A large number of the tea party protesters relied on DC’s transit system to get around the city. The Washington Metropolitan Transit Authority (WMATA) reported that on Sept. 12, metrorail ridership was double compared to an average Saturday. The Washington metro, of course, is public transit — in other words, it’s run by big government. Nevertheless, Rep. Kevin Brady (R-TX) has written a letter to WMATA complaining that the service wasn’t good enough for the tea baggers:
“These individuals came all the way from Southeast Texas to protest the excessive spending and growing government intrusion by the 111th Congress and the new Obama administration,” Brady wrote. “These participants, whose tax dollars were used to create and maintain this public transit system, were frustrated and disappointed that our nation’s capital did not make a great effort to simply provide a basic level of transit for them.”
A spokesman for Brady says that “there weren’t enough cars and there weren’t enough trains.” Brady tweeted as much from the Saturday march. “METRO did not prepare for Tea Party March! More stories. People couldn’t get on, missed start of march. I will demand answers from Metro,” he wrote on Twitter.
In his letter, Brady also complained that overcrowding on the metro trains
“forced an 80-year-old woman and elderly veterans in wheelchairs to pay for cabs” — in other words, to rely on the non-government-run transportation system, which tea party protesters would presumably want to support.
A large part of the reason that the DC metro has had so many problems in recent years is that it doesn’t “have dedicated tax revenue.” It has often run into protests from people such Sen. Tom Coburn (R-OK), who has said that we shouldn’t “steal opportunity from our children so that we can have a ride on the Metro.” The American Public Transportation Association says that “recession-imposed limits on government budgets and increased demand are doubtless among the reasons why ‘transit systems are strained all over the country.'”
Americans around the country are relying on metro more than ever. Last year, they took 10.7 billion trips, the highest level in 52 years.
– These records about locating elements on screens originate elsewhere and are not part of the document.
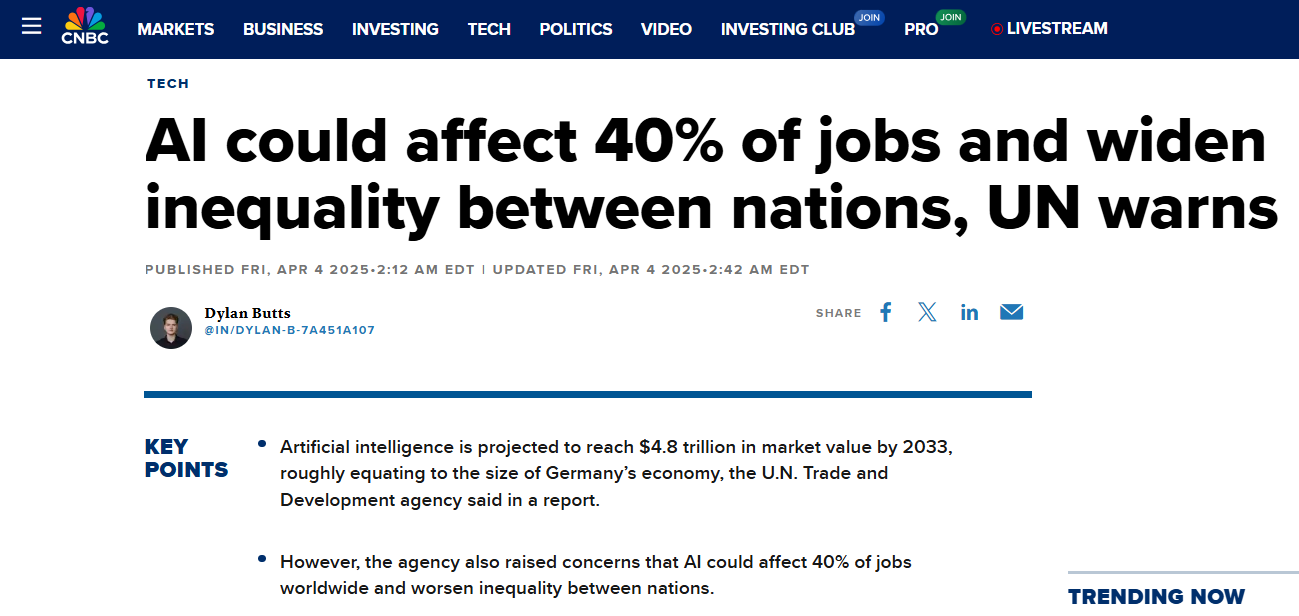Navigate to the Video section

[x=666, y=29]
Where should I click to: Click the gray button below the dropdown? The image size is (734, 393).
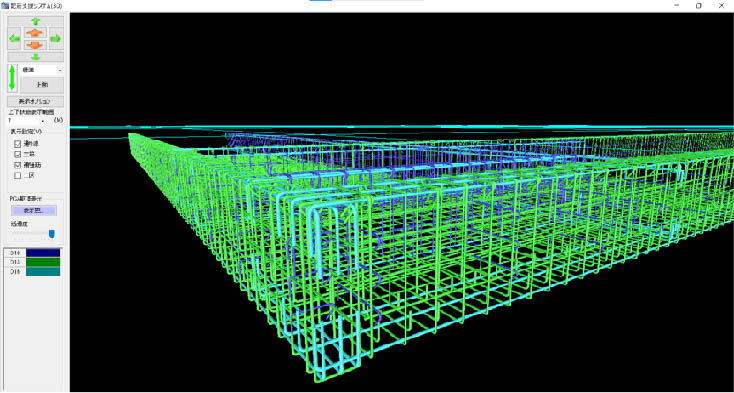(42, 85)
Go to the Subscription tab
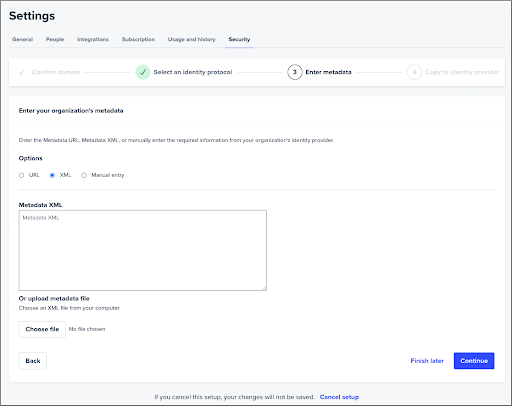512x406 pixels. click(x=138, y=39)
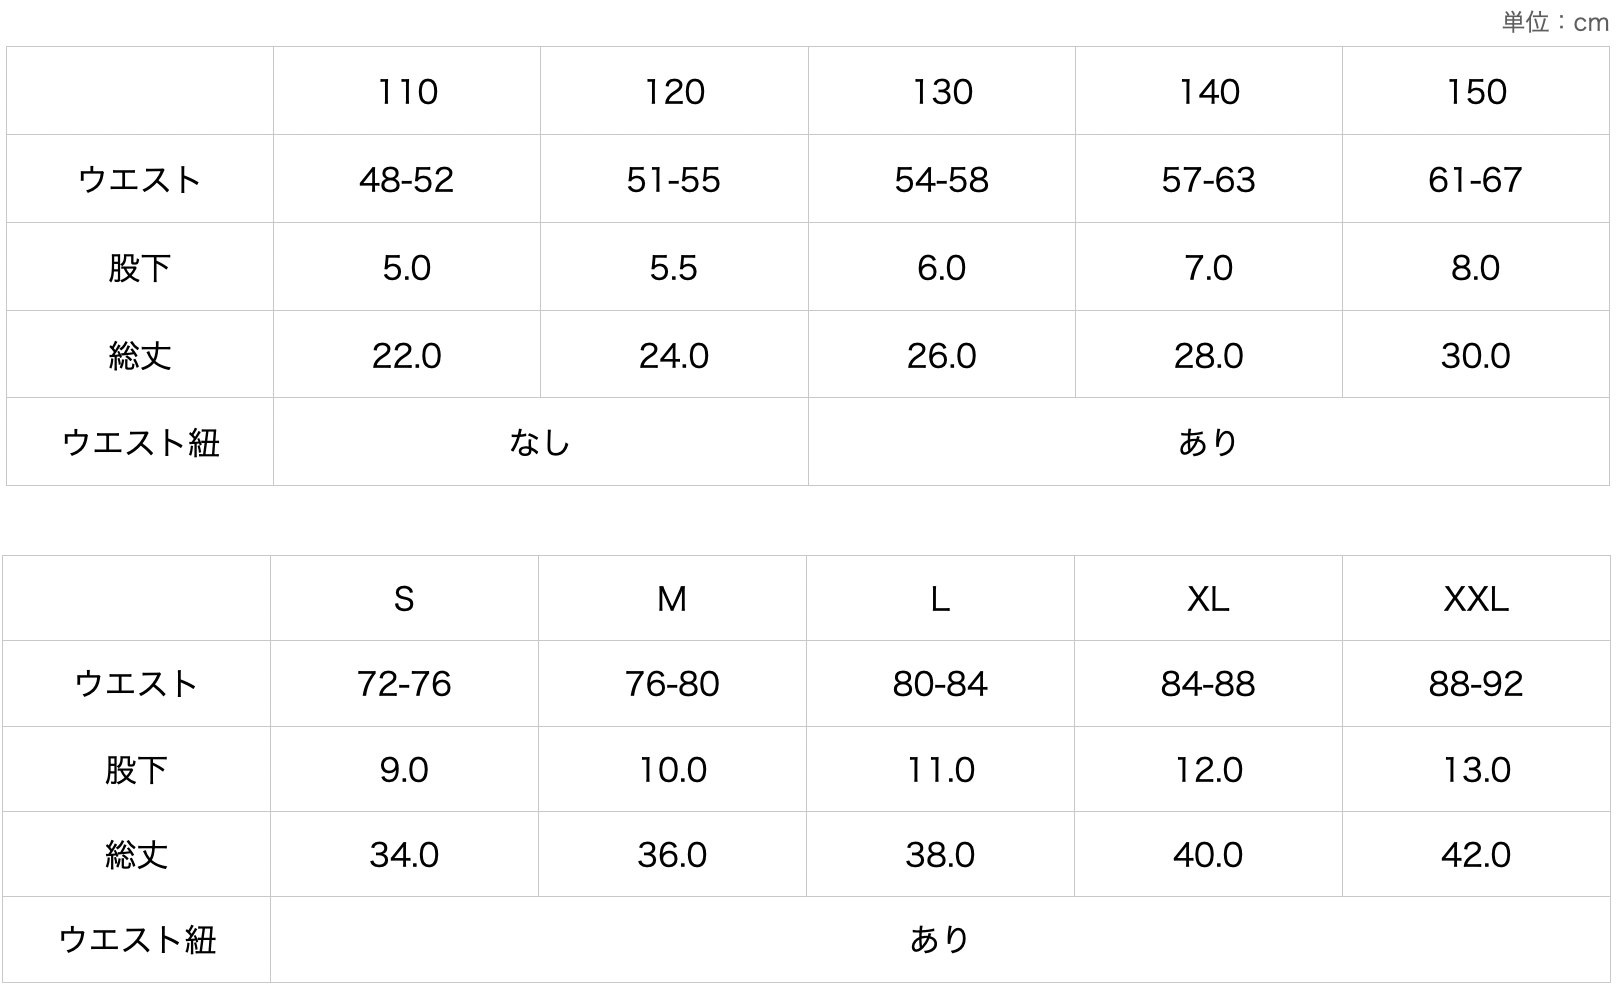The width and height of the screenshot is (1616, 988).
Task: Click the inseam value 5.5 cell
Action: tap(674, 268)
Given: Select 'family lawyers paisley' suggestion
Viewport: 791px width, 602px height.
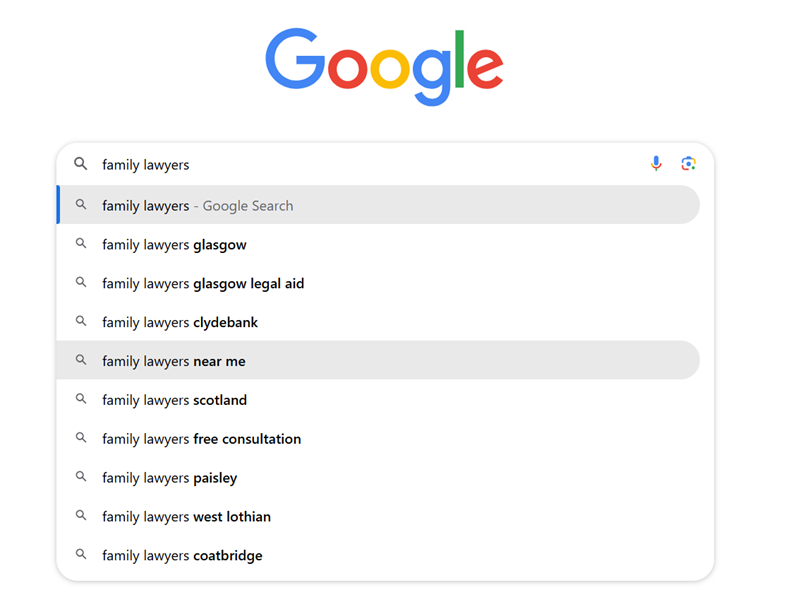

The American Association of State Highway and Transportation Officials reports that “an annual investment of $46 billion is needed to keep up with an expected 2.4 percent annual growth in ridership,” but in 2006, “transit capital from all levels of government amounted to only $13.3 billion.”
As for Brady…John Cole points out that when a bill containing $150 million for emergency maintenance funding for the DC metro system came up this summer, Brady voted against it.
On DailyKos, Electablog lists some of the socialist services the tea parties used while in DC.
Culture of Truth writes, “But should you really take public transit to an anti-government protest?” Atrios adds, “This is also about people not from cities seeing cities – especially DC – as big urban theme parks. The monorail ride broke down.”
,Steve Benen writes, “In some instances, Brady said constituents relied on private enterprise — taxi cabs — rather than the (ahem) public option. The conservative lawmaker described this as a bad thing. Local officials, Brady said, should have made “a great effort to simply provide a basic level of transit” to the public. Read that sentence again and replace ‘transit’ with ‘health care coverage.’“
,Today Brady defended his comments, saying that if metro “routinely adds or subtracts cars to meet demand, daily or on weekends, I would expect them to make those same adjustments for this rally, a local sporting event, or any event where they expect increased ridership.” He also said that there was no contradiction in the fact that he’s griping about metro service even though he voted against the stimulus because it was “supposed to be for creating jobs, for creating new lines and expanding and modernizing their existing facilities” and had “nothing to do with the day to day operations of it.”